╭─ LISTED RECORDS

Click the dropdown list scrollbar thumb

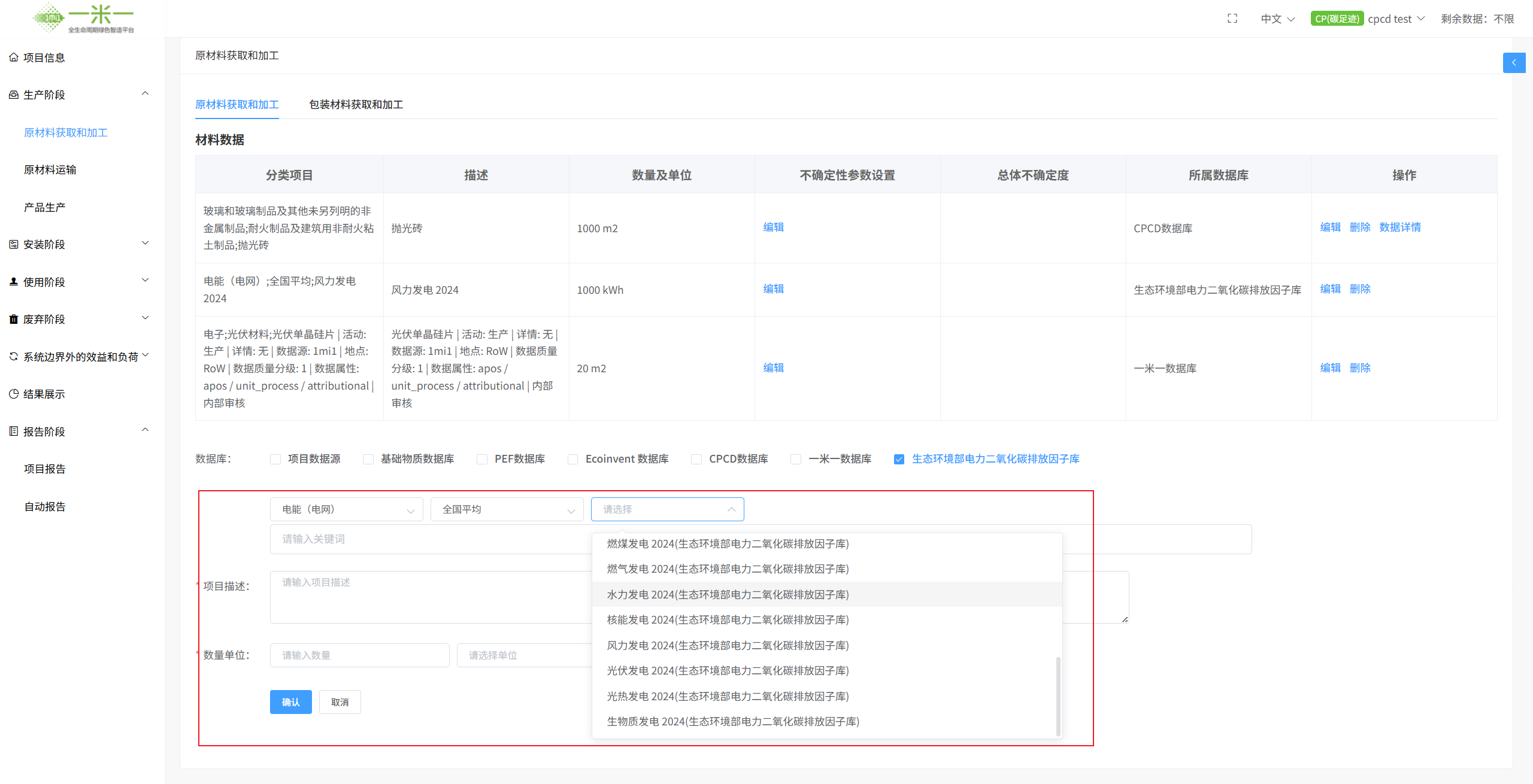(1058, 696)
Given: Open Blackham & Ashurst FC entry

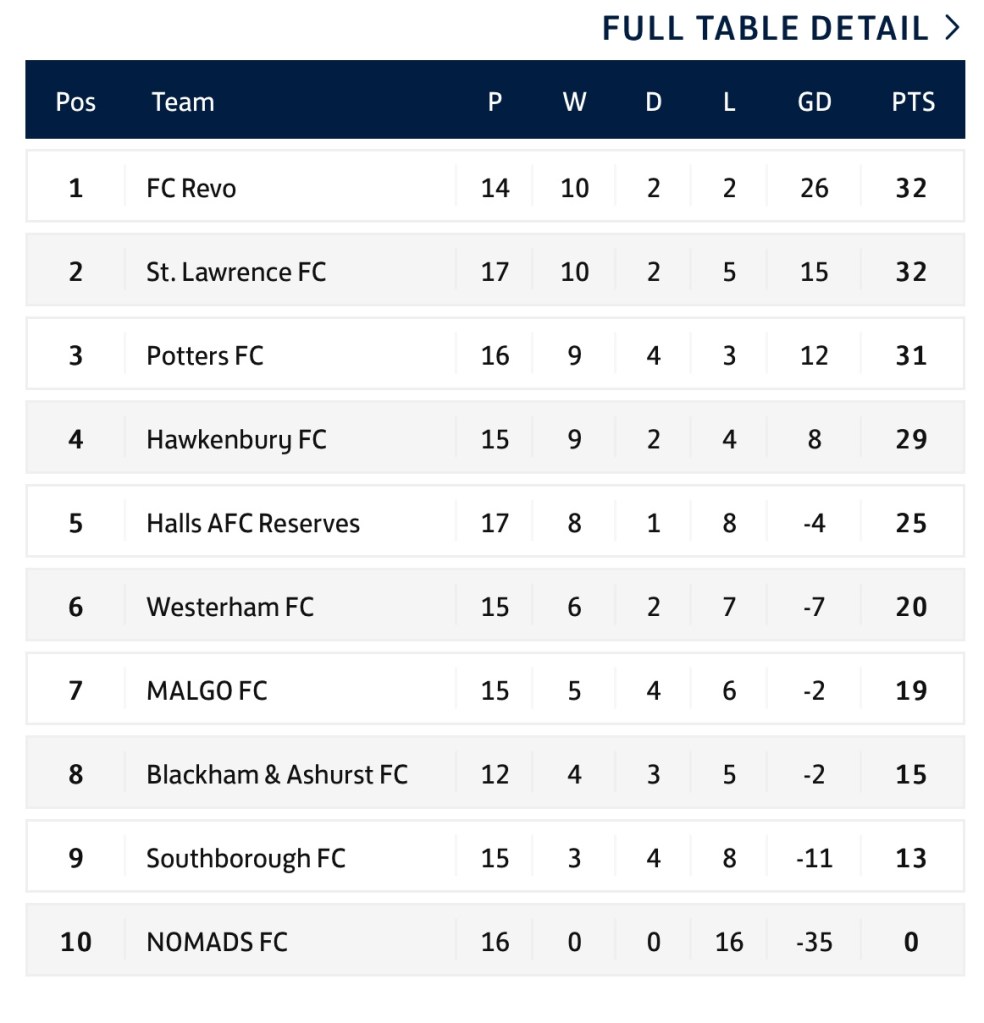Looking at the screenshot, I should coord(277,775).
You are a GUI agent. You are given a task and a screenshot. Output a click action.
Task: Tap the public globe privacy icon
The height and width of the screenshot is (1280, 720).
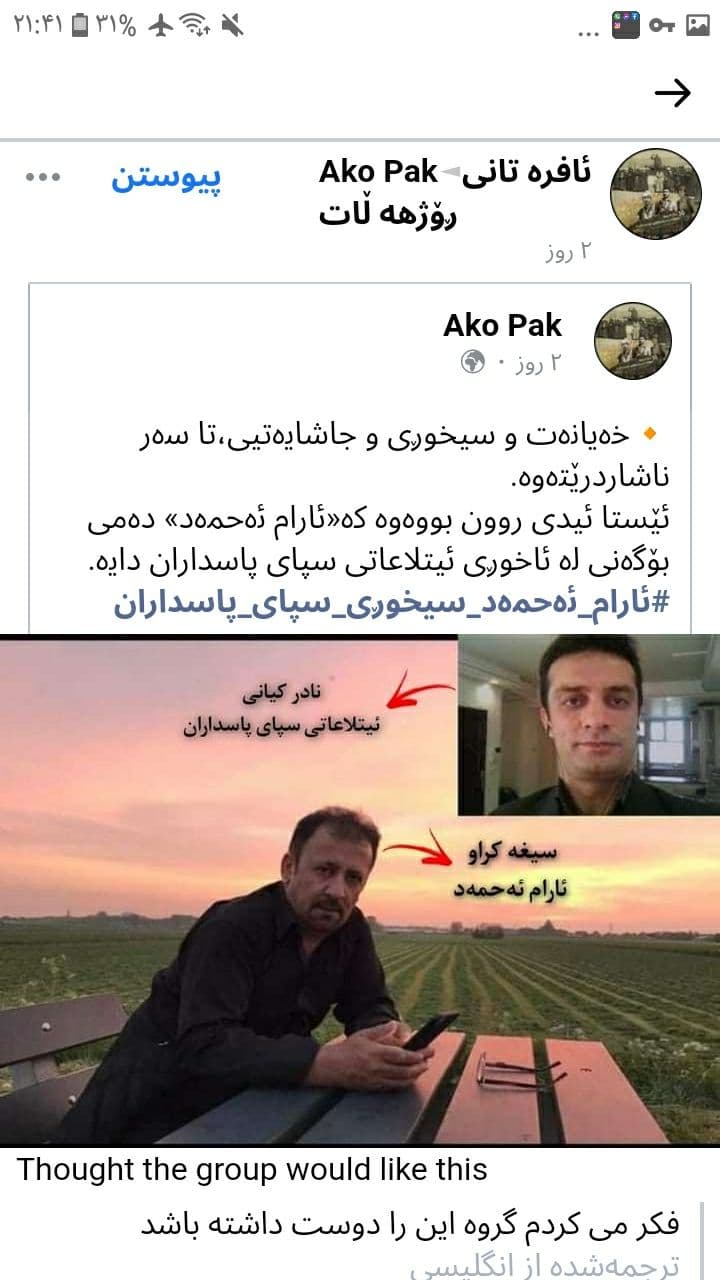(473, 363)
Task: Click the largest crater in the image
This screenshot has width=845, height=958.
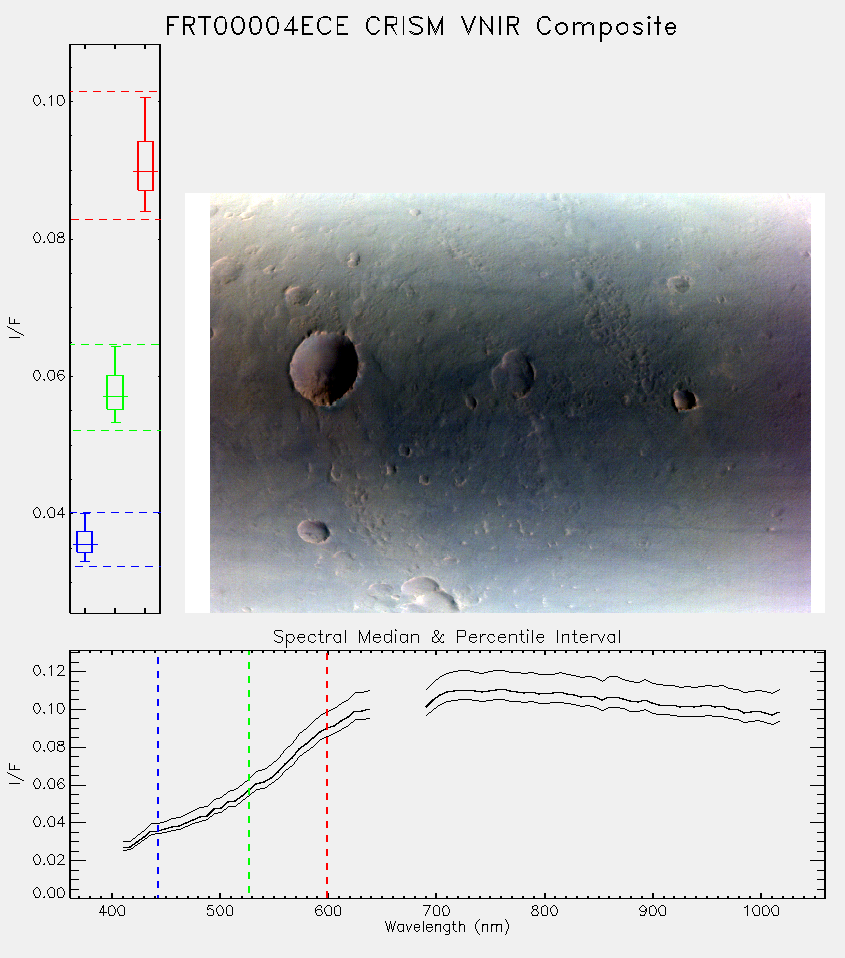Action: 324,368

╰─

→ **WHAT IS EXPECTED**
Return, word for word, the lines of the records that begin at the line containing "Given: Open Blackham & Ashurst FC entry" and continue through the end of the records. Leave the pictures out of your answer.

→ **IN RESPONSE**
Given: Open Blackham & Ashurst FC entry

Looking at the screenshot, I should coord(277,775).
You are a GUI agent. You are given a task and a screenshot. Output a click action.
Task: Tap the public globe privacy icon
The height and width of the screenshot is (1280, 720).
(473, 363)
Task: Click the largest crater in the image
This screenshot has width=845, height=958.
Action: 324,368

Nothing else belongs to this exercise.